We had an interesting discussion about the benefits and burdens associated with PHR and EHR systems — from evidence-based medicine built on appropriately-blinded secondary use of data, to better patient management through tracking of the filling of e-prescriptions.  While there are a lot of regulatory initiatives out there to promote EHRs and e-prescribing, the government is not mandating their use. Instead, it seems to be in the business of establishing standards (if you adopt such a system it must have certain features and be interoperable with other systems.  It is ceding the field to payors, who are likely to continue to mandate being wired as a condition of provider network participation.

Back to the question of regulation:  HIPAA seems to have left some gaping holes through which Microsoft's HealthVault and Google Health may pass.  Those companies say that their privacy policies are more stringent than HIPAA and Google has said recently that serving ads on Google Health is not in the cards.  The problem with relying on these statementsis simply that they are voluntary policies adopted by businesses that may change them over time.  Other related parts of the health care information economy are similarly untouched by HIPAA. 

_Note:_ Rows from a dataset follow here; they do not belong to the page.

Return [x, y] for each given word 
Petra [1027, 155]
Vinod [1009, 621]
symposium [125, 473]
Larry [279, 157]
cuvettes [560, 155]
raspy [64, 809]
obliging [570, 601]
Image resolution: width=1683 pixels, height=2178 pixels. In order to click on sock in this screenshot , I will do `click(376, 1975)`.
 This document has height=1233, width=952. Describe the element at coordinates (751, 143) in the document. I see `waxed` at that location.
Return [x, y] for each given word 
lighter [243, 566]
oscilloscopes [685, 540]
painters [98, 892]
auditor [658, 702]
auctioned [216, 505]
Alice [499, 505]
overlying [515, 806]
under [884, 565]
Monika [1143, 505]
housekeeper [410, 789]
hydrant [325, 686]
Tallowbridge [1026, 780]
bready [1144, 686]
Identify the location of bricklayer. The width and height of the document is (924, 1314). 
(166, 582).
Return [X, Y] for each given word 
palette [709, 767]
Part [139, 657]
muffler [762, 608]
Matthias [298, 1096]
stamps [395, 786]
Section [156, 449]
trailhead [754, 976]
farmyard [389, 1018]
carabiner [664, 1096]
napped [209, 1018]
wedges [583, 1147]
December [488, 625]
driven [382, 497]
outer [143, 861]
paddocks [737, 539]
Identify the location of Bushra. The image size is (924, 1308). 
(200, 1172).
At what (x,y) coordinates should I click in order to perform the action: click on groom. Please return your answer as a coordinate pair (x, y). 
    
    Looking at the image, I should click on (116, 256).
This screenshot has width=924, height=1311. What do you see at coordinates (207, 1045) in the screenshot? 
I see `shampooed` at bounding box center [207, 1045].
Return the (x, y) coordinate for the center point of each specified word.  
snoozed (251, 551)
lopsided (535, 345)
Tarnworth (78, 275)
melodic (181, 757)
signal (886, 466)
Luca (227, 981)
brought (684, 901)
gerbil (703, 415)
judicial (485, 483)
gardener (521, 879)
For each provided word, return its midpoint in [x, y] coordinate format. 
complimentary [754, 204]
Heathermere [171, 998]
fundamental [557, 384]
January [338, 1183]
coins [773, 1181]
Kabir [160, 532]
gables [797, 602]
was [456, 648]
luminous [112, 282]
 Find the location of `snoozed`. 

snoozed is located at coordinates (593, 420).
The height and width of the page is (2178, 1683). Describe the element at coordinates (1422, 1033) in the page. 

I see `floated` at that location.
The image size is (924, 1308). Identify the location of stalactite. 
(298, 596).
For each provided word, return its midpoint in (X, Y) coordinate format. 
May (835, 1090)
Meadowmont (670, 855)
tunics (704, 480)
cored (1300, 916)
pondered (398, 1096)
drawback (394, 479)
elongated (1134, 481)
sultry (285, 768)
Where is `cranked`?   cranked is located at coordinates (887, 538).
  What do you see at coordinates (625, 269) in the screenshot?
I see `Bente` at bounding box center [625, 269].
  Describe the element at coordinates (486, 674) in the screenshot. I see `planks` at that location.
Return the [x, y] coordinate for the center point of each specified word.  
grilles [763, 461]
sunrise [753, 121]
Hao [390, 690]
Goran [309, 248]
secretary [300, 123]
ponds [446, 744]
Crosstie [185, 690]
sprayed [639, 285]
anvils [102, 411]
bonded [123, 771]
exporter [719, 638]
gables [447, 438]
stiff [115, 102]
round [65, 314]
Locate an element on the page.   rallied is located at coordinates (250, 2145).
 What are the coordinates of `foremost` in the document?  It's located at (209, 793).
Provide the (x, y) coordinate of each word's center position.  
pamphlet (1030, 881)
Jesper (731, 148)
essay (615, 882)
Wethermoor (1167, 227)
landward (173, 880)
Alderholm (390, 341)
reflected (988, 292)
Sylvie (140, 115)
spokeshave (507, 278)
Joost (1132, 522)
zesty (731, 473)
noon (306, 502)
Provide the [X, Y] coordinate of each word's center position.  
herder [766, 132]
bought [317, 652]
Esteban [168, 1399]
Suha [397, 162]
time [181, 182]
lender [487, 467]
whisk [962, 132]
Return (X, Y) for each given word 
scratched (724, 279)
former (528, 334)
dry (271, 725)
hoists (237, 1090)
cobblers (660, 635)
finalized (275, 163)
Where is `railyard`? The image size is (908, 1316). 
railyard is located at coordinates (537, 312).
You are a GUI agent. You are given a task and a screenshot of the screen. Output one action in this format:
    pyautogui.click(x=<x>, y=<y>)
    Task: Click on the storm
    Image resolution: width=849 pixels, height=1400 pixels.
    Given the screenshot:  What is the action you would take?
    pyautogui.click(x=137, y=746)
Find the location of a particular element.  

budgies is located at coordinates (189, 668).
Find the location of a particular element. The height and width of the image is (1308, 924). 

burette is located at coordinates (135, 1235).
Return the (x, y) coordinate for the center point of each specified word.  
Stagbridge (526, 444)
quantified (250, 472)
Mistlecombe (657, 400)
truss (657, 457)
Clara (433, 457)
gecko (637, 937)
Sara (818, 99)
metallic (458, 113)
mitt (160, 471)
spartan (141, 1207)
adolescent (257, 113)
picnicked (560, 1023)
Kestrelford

This raises the perennial issue of the regulator: how do we regulate what is not covered by law?  This, in turn, raises a philosophical question about the nature of regulation, and the degree of specificity that is needed in a statutory or regulatory scheme.  (The more specific, the shorter the shelf life.)  Check out a fascinating discussion of rules-based regulation vs. principles-based regulation in a recent issue of The New Yorker.  While the magazine column is focused on US Treasury regulations (do we prevent another Enron or Bear Stearns debacle only by writing rules that would have limited specifically what Enron and Bear Stearns did, after the fact?), its points are generalizable to other regulated industries:  Why not establish broad principles (as many EU countries do) that allow for broad discretion on the part of regulators?  For example, financial statement disclosure need not be one-size-fits all.  Let's give regulators the tools to prevent the next debacle before we even know exactly what it will look like, instead of always fighting the last war.  One argument against the principles-based approach: if one believes an Administration to be unprincipled (or to have the wrong principles), then one cannot blithely grant broader discretion to the regulators.  It will be interesting to see whether the principles-based approach to rulemaking gains traction in other federal agencies.